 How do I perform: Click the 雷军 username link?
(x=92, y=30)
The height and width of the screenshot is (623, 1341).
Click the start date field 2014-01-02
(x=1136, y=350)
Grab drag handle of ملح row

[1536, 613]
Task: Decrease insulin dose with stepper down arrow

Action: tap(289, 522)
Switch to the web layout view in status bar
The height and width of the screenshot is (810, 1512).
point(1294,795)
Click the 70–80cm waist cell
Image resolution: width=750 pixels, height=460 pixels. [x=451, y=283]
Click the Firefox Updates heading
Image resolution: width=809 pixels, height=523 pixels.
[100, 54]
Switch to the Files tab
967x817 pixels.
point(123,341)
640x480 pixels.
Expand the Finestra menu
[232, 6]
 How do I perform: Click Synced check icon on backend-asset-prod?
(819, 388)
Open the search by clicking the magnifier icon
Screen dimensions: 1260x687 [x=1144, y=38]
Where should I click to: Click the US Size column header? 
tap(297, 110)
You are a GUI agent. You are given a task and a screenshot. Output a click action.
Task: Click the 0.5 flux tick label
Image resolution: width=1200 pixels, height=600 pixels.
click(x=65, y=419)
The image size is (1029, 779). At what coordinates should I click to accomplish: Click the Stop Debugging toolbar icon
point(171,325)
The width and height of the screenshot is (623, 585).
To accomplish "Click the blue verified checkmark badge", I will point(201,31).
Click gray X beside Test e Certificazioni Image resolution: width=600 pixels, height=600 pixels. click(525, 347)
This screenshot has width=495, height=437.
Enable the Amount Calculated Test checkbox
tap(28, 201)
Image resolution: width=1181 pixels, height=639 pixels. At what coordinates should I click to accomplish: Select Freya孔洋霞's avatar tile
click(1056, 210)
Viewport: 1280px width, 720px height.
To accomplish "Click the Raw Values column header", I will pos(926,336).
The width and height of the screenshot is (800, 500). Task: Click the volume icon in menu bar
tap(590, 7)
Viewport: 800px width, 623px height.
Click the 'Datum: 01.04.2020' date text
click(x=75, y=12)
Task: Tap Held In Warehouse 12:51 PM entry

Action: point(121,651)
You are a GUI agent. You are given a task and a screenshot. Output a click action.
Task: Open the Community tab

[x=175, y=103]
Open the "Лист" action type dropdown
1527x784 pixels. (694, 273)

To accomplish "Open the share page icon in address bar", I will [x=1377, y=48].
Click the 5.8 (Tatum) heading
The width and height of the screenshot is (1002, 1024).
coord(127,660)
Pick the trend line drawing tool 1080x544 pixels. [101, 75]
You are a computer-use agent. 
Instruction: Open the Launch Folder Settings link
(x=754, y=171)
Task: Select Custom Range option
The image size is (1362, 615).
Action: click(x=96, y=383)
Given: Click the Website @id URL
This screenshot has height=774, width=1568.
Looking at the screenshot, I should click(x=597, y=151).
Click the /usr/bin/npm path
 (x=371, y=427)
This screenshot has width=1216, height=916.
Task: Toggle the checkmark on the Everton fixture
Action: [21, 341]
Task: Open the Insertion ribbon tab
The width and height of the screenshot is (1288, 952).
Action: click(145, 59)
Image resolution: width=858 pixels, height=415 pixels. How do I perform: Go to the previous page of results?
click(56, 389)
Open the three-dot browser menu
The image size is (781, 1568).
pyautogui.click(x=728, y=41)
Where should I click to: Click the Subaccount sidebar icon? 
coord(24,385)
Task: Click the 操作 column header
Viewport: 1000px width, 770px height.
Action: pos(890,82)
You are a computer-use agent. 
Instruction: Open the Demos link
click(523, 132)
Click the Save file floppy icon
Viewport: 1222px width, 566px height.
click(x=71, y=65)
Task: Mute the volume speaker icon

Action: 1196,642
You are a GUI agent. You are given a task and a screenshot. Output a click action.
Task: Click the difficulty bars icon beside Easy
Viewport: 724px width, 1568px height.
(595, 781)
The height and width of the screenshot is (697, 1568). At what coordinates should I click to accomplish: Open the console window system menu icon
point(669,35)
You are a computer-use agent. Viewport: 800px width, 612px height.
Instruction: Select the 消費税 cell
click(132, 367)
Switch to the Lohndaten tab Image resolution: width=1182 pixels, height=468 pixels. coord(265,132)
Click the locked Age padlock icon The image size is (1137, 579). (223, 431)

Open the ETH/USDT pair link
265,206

####

» WORK TASK
Above are the records; copy exactly the lines from the line with "Viewport: 1222px width, 566px height." through the line with "Switch to the Lohndaten", both included.

» WRITTEN RESPONSE
Viewport: 1222px width, 566px height.
click(x=71, y=65)
Task: Mute the volume speaker icon

Action: 1196,642
You are a GUI agent. You are given a task and a screenshot. Output a click action.
Task: Click the difficulty bars icon beside Easy
Viewport: 724px width, 1568px height.
(595, 781)
The height and width of the screenshot is (697, 1568). At what coordinates should I click to accomplish: Open the console window system menu icon
point(669,35)
You are a computer-use agent. Viewport: 800px width, 612px height.
Instruction: Select the 消費税 cell
click(132, 367)
Switch to the Lohndaten tab Image resolution: width=1182 pixels, height=468 pixels. coord(265,132)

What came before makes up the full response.